◆ EXERCISE DIRECTIONS ◆
Restate word for word the line containing "The width and height of the screenshot is (858, 616)." and every following line in the material below, up to and including the last one.

◆ INPUT DATA ◆
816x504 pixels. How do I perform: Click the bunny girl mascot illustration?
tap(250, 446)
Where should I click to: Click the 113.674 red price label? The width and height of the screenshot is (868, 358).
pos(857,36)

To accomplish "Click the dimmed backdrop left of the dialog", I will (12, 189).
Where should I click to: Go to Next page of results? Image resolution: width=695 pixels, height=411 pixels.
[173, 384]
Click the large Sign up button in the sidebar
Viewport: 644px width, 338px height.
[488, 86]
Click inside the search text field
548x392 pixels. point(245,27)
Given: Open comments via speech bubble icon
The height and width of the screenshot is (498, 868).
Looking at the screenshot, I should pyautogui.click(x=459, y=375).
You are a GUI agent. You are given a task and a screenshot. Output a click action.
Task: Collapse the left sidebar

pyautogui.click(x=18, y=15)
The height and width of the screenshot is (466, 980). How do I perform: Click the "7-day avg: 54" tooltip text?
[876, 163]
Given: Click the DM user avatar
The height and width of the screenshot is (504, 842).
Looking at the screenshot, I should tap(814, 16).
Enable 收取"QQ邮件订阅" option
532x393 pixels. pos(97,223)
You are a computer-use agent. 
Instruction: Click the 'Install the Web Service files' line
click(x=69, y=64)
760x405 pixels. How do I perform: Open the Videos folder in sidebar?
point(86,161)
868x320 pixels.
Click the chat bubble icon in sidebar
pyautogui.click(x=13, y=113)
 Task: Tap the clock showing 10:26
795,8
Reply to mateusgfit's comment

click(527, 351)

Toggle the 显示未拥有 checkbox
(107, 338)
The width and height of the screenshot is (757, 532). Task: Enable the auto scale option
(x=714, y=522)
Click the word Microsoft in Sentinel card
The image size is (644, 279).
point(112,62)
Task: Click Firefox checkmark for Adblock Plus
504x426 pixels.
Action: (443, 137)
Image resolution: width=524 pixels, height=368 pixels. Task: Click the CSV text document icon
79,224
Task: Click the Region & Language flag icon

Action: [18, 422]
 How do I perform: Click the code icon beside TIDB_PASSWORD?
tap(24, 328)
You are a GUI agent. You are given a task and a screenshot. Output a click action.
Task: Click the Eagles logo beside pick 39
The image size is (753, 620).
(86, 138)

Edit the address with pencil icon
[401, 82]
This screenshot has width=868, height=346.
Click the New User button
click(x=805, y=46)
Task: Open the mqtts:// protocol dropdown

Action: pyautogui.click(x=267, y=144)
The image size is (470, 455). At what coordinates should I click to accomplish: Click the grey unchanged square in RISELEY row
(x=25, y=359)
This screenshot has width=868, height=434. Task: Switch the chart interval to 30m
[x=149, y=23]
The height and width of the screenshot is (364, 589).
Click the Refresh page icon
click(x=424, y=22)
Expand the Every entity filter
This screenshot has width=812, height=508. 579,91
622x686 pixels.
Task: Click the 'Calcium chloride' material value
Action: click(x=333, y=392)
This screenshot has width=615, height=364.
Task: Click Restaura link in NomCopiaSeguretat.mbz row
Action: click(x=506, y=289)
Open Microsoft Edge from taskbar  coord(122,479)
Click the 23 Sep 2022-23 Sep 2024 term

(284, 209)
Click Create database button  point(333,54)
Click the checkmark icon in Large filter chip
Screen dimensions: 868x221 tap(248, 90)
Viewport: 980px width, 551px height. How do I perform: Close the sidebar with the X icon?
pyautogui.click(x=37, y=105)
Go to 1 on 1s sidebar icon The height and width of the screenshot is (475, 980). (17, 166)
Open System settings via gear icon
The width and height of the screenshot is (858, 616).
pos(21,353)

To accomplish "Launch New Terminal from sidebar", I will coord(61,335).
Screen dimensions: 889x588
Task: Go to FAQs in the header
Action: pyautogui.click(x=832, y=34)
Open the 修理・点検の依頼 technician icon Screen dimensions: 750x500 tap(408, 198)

◆ YOUR RESPONSE ◆
The width and height of the screenshot is (858, 616).
pos(21,353)

To accomplish "Launch New Terminal from sidebar", I will coord(61,335).
Screen dimensions: 889x588
Task: Go to FAQs in the header
Action: pyautogui.click(x=832, y=34)
Open the 修理・点検の依頼 technician icon Screen dimensions: 750x500 tap(408, 198)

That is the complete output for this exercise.